▶ **Extracted text**
+-------+

So how do we become trainers of the mind?

The untrained mind is much like a monkey or a child that grasps at things, following the momentary impulses of the eye. It sees and wants, even though, in reality, such impulses to grasp and clutch onto everything in sight are just momentary, empty sense perceptions and phantasms that bring no ultimate satisfaction. 

The Buddha made the ingenious analogy that although the normal mind is naughty and greedy and uncontrolled, it can be compared to a wild elephant or stallion, which resists being controlled. However, the wild elephant or stallion has the potential to be calmed and tamed and eventually trained to become a beneficial and useful friend. We may come to see ourselves as similar to such an elephant or stallion, and when we do, we will know what to do, without anyone telling us how. The decision becomes ours alone.

When we are beginning to try to develop the mind, it is not easy. At first, we are very unskilled and have little success in controlling our impulsive, stubborn, grasping tendencies. But then, as we slowly begin to understand the ever-recurring dangers that impulsiveness and compulsiveness inevitably cause, we begin and continue to develop the capacity for judgment (discernment) through direct observation and experience of what is a beneficial action and what is not, and what the result will be. 

To reiterate, cultivating insight knowledge means slowly developing wisdom through the experience of knowing what is beneficial and what is not beneficial. What brings fulfillment and happiness and what brings a lack of fulfillment and unhappiness. This invariably leaves a person who is accustomed to worldly grasping with a sense of let down expectations and disappointment will inevitably follow in its train.

+-------+

▶ **Collected data**
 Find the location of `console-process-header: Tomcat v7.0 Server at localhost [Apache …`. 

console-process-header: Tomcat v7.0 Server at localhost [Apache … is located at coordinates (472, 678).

+-------+

▶ **Work task 1**
Reproduce the part of the mind-training passage that opens with the words containing "The untrained mind" and closes with "becomes ours alone.".
▶ **Work task 2**
State whether each statement agrees with the mind-training passage, answering yes or no and quoting the deciding words: (a) The untrained mind is likened to a monkey or a child. (b) Beginners have considerable success controlling their impulsive tendencies from the start. (c) The Buddha compared the normal mind to a wild elephant or stallion.
The material comes from a different source than the passage on training the mind.

▶ **Problem solution 1**
The untrained mind is much like a monkey or a child that grasps at things, following the momentary impulses of the eye. It sees and wants, even though, in reality, such impulses to grasp and clutch onto everything in sight are just momentary, empty sense perceptions and phantasms that bring no ultimate satisfaction. 

The Buddha made the ingenious analogy that although the normal mind is naughty and greedy and uncontrolled, it can be compared to a wild elephant or stallion, which resists being controlled. However, the wild elephant or stallion has the potential to be calmed and tamed and eventually trained to become a beneficial and useful friend. We may come to see ourselves as similar to such an elephant or stallion, and when we do, we will know what to do, without anyone telling us how. The decision becomes ours alone.

▶ **Problem solution 2**
(a) Yes: "The untrained mind is much like a monkey or a child that grasps at things"
(b) No: "At first, we are very unskilled and have little success in controlling our impulsive, stubborn, grasping tendencies."
(c) Yes: "it can be compared to a wild elephant or stallion, which resists being controlled"